Hogar Crea Shish Ka Bobs: A friend and I were leaving Musikfest last year pretty late one night and for some strange reason Hogar Crea had a few Shish Ka Bobs left = free Shish Ka Bobs. Now, I would probably have given them to some homeless people, but I was drunk and hungry, so, that was that. Easily one of the more spicy foods, but it comes complete with a sharp stick that you can protect yourself with on the walk home. Be on the lookout for those interested in meat on sticks. Also, speaking spanish fluently will probably get your order faster.
AwShucks Corn on the Cob: Friend’s quote, “I’m pretty sure AwShucks is the only reason Musikfest exists.” For some reason, I couldn’t find an AwShucks Corn logo, whatever.
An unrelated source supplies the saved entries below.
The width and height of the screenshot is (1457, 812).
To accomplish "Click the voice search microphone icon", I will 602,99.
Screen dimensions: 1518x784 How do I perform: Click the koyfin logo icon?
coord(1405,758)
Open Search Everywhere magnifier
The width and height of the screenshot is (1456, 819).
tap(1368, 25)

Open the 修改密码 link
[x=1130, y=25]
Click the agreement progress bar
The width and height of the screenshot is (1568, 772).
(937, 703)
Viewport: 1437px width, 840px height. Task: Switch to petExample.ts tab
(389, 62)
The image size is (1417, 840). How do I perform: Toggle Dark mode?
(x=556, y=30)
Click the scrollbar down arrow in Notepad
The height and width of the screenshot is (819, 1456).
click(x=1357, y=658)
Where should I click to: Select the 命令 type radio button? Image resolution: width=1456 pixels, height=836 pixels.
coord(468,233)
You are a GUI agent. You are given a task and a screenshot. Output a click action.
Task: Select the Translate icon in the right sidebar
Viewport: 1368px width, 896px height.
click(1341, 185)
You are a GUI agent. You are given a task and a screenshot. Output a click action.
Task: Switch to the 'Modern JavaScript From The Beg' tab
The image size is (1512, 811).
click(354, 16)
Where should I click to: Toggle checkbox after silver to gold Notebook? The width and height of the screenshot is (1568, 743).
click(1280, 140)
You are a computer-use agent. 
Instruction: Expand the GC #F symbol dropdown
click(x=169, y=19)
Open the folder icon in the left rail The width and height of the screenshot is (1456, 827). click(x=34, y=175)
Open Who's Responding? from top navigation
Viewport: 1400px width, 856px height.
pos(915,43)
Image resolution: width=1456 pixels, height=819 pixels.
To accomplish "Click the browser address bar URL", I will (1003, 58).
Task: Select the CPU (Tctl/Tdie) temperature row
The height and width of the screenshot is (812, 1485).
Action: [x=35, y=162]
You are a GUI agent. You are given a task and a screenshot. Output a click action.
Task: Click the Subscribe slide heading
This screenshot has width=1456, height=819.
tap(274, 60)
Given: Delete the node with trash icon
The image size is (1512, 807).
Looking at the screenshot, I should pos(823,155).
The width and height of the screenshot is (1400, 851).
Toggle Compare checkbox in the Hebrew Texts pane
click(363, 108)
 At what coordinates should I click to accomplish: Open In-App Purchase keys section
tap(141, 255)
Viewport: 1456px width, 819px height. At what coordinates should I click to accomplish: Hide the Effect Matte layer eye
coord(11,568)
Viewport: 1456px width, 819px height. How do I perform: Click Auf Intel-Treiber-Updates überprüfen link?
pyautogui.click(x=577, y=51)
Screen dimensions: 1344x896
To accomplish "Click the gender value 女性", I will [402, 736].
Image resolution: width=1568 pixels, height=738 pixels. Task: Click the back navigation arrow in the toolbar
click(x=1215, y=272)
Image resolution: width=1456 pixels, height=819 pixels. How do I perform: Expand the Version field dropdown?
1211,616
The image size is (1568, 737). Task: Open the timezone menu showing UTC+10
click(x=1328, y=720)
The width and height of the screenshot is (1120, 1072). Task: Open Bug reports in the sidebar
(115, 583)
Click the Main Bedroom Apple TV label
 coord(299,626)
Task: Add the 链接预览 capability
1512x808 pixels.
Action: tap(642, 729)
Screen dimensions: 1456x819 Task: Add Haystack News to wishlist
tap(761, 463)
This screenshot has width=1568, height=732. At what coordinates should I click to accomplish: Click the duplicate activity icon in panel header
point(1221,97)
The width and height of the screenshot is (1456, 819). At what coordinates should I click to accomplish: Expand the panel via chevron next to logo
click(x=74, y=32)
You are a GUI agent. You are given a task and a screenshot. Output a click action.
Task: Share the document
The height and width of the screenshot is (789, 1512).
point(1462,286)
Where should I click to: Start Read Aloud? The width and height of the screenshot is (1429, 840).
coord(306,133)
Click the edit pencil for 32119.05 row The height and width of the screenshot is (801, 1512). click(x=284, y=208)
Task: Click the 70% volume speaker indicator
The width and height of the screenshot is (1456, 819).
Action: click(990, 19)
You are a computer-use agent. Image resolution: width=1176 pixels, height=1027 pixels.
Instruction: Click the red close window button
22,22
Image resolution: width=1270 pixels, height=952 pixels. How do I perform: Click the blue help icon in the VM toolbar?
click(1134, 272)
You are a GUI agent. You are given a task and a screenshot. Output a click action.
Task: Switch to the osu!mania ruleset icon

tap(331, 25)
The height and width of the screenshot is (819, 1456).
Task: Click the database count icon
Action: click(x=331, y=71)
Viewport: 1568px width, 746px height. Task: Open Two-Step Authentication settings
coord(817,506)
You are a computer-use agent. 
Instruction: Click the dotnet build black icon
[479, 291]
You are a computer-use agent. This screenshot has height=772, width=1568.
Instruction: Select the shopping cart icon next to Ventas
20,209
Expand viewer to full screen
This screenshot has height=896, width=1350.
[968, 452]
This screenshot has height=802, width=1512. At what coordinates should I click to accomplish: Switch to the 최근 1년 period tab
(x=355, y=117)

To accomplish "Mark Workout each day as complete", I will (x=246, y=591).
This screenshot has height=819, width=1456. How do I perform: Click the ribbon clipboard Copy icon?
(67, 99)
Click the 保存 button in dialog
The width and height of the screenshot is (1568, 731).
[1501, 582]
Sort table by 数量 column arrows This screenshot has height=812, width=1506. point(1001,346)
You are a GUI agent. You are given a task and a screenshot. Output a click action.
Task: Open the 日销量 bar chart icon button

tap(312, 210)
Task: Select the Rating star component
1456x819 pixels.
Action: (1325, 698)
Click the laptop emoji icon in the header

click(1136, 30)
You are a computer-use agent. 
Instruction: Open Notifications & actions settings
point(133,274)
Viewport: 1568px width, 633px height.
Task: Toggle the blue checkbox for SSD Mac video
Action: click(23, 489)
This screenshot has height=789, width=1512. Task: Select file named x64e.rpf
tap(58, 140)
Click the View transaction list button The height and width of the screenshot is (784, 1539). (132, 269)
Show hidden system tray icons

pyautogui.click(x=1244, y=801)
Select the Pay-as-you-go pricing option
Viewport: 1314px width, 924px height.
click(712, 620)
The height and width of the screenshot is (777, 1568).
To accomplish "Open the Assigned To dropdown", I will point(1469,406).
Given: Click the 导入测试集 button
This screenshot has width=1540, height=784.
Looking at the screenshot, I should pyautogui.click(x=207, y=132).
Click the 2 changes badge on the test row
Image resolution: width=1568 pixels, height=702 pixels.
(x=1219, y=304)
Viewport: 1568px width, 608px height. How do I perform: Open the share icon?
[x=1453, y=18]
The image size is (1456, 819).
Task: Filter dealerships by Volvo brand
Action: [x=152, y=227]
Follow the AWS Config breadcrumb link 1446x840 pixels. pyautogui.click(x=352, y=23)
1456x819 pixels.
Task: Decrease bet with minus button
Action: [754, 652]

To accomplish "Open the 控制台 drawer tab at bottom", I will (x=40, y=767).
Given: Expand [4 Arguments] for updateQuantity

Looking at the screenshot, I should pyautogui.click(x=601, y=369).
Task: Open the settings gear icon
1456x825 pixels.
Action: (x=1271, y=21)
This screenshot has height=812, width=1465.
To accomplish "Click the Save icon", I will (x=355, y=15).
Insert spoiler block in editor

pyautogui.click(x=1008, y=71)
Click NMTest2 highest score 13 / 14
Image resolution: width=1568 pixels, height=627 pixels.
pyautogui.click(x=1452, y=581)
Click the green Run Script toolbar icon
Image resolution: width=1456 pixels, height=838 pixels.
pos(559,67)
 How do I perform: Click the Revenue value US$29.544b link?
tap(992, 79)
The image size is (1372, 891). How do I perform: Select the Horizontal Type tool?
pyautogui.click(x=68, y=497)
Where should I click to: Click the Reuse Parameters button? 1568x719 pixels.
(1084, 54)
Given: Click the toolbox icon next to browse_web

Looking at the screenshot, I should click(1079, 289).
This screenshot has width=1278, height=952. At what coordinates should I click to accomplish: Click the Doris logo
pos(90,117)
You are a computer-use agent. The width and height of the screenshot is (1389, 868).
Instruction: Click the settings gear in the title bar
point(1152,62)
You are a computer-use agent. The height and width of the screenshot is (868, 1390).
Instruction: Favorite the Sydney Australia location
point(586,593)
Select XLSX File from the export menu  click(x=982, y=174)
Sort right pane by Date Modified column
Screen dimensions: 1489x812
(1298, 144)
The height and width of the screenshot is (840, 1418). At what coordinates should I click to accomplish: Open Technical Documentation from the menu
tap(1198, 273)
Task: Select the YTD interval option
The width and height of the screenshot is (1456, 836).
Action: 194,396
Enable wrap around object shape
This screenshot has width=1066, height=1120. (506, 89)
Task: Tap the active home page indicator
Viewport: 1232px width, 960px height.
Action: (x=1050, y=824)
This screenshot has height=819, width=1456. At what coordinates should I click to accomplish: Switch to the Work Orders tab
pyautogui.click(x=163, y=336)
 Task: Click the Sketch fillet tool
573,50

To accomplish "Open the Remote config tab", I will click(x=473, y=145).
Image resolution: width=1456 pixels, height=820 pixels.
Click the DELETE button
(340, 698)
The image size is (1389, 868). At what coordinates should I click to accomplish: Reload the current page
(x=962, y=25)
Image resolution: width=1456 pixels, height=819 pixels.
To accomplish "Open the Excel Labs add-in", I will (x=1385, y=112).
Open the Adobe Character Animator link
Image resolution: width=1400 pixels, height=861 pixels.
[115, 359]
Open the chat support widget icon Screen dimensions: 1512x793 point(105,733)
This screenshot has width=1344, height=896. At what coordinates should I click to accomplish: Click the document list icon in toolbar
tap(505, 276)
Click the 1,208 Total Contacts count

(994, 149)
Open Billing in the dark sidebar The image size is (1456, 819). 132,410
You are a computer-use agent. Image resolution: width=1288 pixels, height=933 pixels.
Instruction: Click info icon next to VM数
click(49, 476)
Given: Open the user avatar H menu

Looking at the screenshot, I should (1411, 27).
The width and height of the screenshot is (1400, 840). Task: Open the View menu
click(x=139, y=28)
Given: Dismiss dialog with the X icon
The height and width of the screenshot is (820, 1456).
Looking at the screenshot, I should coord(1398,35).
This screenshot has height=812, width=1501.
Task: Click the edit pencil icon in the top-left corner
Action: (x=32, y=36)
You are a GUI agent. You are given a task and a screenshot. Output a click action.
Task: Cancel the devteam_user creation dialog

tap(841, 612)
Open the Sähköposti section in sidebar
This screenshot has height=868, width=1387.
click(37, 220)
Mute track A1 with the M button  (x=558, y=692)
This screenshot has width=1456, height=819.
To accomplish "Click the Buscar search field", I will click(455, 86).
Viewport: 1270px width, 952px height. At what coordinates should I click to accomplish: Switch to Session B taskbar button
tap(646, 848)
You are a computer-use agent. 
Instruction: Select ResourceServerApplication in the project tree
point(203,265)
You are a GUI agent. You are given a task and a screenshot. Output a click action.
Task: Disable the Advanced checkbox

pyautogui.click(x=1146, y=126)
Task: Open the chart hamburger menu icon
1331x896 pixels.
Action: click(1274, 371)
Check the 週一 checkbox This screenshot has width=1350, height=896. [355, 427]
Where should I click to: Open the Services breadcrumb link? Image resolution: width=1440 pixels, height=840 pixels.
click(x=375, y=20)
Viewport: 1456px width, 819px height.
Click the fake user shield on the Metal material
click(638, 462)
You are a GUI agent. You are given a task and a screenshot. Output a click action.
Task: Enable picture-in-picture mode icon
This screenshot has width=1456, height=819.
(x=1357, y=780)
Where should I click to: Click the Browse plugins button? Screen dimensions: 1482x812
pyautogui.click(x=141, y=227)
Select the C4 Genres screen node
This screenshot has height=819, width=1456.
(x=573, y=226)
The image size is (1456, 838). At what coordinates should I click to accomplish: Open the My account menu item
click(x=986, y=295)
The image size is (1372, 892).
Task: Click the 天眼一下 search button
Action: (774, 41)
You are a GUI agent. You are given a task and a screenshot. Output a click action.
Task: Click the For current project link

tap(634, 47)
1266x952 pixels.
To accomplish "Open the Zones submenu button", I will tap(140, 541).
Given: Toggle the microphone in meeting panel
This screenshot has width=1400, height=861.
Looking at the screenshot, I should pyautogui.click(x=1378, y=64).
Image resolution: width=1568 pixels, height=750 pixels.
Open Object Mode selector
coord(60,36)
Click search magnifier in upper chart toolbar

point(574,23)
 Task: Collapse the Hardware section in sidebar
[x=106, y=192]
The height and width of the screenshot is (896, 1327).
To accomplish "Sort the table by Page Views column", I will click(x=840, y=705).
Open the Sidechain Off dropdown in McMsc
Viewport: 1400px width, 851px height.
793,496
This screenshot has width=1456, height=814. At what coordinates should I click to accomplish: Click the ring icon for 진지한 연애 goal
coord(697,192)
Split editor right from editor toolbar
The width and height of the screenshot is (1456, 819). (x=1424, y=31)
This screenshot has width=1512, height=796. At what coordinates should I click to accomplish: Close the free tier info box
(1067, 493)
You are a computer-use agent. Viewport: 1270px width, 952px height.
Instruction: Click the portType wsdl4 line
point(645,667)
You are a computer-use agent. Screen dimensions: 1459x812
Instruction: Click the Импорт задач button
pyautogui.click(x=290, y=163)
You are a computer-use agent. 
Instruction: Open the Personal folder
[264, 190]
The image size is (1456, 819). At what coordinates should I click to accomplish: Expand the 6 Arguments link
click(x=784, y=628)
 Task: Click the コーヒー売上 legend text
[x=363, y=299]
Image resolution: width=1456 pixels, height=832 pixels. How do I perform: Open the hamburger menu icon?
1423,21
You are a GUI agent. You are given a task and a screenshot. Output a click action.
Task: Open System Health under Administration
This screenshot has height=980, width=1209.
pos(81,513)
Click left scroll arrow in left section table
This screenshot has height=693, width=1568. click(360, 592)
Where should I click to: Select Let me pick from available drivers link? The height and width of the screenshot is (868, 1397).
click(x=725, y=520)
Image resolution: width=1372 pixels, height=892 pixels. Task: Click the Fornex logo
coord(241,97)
PROBABLY the singly MOST purchased food item during Musikfest. Obviously, the only evidence I have of this are the sheer amount of people eating these while they walk, slathered in butter and, oh my god, spices. (Food orgasm!) If you don’t get one of these, or get one for a loved one, you pretty much shouldn’t go to Musikfest at all. Look for pretty much everyone, except kids with braces.
Kutztown Soda Works: Suggested by a friend. If you’re looking for some drinks outside of the sponsorship partner Coca-Cashola, then give this place a try. Gingerbeer? Check. Kutztown Sarsaparilla Soda was told to me to be “The best fucking soda in the world.” Look for trendy assholes and people who don’t mind spending more for a different taste.